Darwen's name is Celtic in origin. In Sub Roman Britain it was within the Brythonic kingdom of Rheged, a successor to the Brigantes tribal territory. The Brythonic language name for oak is derw and this is etymologically linked to Derewent (1208), an ancient spelling for the River Darwen. Despite the area becoming part of the Anglo-Saxon Kingdom of Northumbria by the mid-8th century, its Brythonic name was never supplanted by an Old English place name.[citation needed]
The area around Darwen has been inhabited since the early Bronze Age, and the remains of a round barrow from approximately 2000 BCE have been partially restored at the Ashleigh Barrow in Whitehall. The barrow had ten interments, nine of which were Collared Urn burials. As well as human remains, items found at the barrow included a bronze dagger some 7.5 inches in length, a flint thumb scraper, a sub-plano-convex knife and a clay bead. Copies of the Collared Urns may be seen at the Darwen Library.
The Romans once had a force in Lancashire, and a Roman road is visible on the Ordnance Survey map of the area. Medieval Darwen was tiny and little or nothing survives. One of the earliest remaining buildings is a farmhouse at Bury Fold, dated 1675. Whitehall Cottage is thought to be the oldest house in the town, and was mostly built in the 17th and 18th centuries but contains a chimney piece dated 1557.

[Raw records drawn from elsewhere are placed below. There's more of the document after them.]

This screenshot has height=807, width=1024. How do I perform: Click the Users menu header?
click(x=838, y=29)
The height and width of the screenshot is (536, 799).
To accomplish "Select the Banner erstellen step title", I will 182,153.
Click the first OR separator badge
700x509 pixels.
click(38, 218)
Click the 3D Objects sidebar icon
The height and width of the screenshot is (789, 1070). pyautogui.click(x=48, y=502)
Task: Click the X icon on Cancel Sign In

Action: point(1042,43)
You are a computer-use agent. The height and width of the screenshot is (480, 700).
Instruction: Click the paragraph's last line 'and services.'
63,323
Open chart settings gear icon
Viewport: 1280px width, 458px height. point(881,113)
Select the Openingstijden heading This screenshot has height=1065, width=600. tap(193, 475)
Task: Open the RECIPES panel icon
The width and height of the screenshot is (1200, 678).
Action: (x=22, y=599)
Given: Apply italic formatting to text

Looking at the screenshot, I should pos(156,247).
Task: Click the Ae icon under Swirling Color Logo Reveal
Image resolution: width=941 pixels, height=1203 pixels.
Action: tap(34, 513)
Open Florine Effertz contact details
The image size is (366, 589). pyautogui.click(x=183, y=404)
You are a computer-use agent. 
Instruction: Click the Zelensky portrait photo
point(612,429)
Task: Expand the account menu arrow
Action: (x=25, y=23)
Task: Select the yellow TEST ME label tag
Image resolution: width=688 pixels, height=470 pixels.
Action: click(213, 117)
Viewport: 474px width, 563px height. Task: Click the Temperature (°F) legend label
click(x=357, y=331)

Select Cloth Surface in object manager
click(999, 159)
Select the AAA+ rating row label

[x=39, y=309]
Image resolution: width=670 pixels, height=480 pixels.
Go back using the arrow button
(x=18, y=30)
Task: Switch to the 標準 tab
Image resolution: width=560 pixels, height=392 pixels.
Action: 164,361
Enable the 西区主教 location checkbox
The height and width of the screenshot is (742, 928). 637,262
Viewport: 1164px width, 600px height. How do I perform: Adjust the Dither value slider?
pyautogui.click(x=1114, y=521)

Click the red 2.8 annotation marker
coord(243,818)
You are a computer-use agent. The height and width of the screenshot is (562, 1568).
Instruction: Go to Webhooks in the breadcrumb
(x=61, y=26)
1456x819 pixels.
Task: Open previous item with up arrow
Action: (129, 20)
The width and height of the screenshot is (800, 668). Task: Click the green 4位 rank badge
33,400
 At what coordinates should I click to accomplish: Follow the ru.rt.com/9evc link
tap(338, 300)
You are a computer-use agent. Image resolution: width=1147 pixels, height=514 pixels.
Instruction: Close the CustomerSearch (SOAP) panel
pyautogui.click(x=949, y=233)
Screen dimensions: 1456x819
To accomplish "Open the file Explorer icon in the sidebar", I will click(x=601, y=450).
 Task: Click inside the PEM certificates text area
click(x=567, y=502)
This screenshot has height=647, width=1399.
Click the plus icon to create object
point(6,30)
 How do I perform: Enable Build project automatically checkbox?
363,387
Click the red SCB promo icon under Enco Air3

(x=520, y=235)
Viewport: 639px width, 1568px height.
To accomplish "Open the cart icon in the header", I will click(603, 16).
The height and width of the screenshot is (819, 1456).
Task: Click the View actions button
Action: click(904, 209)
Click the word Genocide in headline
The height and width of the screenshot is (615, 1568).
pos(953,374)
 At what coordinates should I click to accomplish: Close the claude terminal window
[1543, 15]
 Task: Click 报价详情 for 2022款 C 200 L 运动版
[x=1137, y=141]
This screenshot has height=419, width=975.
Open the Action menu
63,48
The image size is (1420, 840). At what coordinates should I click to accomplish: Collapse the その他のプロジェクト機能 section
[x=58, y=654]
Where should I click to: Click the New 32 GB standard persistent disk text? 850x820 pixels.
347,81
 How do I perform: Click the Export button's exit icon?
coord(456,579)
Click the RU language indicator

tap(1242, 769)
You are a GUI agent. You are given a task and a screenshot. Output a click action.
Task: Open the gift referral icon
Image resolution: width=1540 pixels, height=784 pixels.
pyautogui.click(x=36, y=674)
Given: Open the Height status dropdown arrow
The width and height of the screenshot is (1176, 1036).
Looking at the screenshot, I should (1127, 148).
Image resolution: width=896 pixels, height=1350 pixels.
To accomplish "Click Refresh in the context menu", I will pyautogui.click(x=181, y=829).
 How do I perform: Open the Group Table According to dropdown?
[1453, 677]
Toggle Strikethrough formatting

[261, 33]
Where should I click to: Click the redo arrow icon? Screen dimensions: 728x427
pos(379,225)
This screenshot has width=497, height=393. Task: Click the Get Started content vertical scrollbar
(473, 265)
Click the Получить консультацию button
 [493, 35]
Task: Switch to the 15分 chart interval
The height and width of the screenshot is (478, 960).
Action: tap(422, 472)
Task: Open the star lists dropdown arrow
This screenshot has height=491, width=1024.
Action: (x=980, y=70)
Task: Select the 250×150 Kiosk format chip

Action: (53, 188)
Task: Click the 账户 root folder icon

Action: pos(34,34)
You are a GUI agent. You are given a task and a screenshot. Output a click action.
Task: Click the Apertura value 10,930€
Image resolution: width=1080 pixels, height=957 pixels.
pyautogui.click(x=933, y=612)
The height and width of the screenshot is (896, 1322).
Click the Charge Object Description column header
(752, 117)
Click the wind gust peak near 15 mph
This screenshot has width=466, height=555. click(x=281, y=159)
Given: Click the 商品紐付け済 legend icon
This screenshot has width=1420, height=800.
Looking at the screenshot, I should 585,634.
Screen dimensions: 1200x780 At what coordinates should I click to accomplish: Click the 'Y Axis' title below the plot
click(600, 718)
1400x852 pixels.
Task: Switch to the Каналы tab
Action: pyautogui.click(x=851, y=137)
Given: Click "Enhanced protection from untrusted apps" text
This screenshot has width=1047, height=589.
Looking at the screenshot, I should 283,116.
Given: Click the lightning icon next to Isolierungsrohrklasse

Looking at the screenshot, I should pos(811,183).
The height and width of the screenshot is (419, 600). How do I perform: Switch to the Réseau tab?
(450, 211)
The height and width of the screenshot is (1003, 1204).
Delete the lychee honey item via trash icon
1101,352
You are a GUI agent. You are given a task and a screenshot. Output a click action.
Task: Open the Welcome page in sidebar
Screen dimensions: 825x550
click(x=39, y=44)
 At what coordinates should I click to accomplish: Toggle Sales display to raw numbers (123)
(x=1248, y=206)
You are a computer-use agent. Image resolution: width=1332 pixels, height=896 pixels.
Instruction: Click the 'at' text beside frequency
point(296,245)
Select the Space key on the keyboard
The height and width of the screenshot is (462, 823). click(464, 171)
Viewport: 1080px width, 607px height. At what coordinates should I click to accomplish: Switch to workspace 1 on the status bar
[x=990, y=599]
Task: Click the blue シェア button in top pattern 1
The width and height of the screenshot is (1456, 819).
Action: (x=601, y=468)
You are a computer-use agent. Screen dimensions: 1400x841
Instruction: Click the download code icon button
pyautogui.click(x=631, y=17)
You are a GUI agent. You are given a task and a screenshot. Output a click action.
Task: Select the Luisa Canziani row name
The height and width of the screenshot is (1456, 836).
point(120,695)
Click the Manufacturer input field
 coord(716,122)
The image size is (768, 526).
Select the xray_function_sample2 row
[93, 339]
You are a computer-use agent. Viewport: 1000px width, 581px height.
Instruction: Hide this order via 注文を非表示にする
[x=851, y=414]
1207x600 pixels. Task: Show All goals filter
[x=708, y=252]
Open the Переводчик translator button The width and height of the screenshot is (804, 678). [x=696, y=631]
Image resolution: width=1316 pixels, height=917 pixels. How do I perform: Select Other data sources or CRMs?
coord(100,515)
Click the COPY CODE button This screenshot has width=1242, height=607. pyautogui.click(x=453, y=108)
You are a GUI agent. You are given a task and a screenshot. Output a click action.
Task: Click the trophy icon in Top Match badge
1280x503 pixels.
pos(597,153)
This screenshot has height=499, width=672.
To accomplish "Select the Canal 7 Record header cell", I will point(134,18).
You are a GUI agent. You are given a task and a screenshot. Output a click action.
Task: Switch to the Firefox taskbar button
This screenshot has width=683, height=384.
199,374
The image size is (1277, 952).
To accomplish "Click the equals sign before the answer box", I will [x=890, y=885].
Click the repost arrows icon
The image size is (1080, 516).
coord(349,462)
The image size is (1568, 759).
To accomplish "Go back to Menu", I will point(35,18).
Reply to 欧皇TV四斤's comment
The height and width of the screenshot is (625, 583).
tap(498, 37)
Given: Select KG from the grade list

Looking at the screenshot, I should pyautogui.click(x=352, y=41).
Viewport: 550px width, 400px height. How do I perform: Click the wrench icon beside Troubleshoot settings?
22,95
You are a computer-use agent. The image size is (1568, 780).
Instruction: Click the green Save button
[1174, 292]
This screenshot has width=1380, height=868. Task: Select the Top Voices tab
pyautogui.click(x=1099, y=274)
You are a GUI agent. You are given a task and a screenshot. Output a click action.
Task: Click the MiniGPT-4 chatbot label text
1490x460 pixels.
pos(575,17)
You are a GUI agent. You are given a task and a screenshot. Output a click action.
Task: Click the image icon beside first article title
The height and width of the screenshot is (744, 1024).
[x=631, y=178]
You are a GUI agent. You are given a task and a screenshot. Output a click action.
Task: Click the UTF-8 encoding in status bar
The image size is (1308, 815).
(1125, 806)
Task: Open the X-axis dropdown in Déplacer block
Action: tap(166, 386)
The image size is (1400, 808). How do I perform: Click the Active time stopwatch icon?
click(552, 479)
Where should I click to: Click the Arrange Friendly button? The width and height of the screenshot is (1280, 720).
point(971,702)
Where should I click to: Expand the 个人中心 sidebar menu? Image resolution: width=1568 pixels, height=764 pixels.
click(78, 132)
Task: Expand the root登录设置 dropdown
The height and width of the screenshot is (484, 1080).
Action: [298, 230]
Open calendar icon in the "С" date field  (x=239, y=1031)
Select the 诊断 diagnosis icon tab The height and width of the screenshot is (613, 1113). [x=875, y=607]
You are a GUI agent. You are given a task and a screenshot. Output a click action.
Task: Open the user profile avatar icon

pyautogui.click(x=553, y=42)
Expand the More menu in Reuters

Like many towns in Lancashire, Darwen was a centre for textile manufacture during the Industrial Revolution. Samuel Crompton, inventor of the spinning mule, lived there for part of his life. Rail links and the Leeds and Liverpool Canal arrived in the mid-19th century. The most important textile building in Darwen is India Mill, built by Eccles Shorrock & Company. The company was ruined, however, by the effects of the Lancashire Cotton Famine of the 1860s. Cotton manufacture was an important industry, and by 1907, the Darwen Weavers', Winders' and Warpers' Association had more than 8,000 members in the town.
In the early 1840s Eccles Shorrock created a large mill lodge (industrial reservoir) in what is now the lower part of Bold Venture Park by constructing a dam where Inverness Road now runs across the valley cut by Bold Venture Brook. In 1848, during a night of heavy thunder storms and torrential rain, water rushed down from the moors and the dam failed catastrophically. The water level dropped by 40ft almost instantly, and a wall of water swept down into the town centre, doing considerable damage and drowning a number of poor people who slept in cellars under shops and houses in the Market Street area.
Much of the town was built between about 1850 and 1900; placenames, date stones in terraces, and the vernacular architecture of cellars, local stone, locally made brick, pipework and tiles and leaded glass, the last now mostly gone, reflect this. It was one of the first places in the world to have steam trams.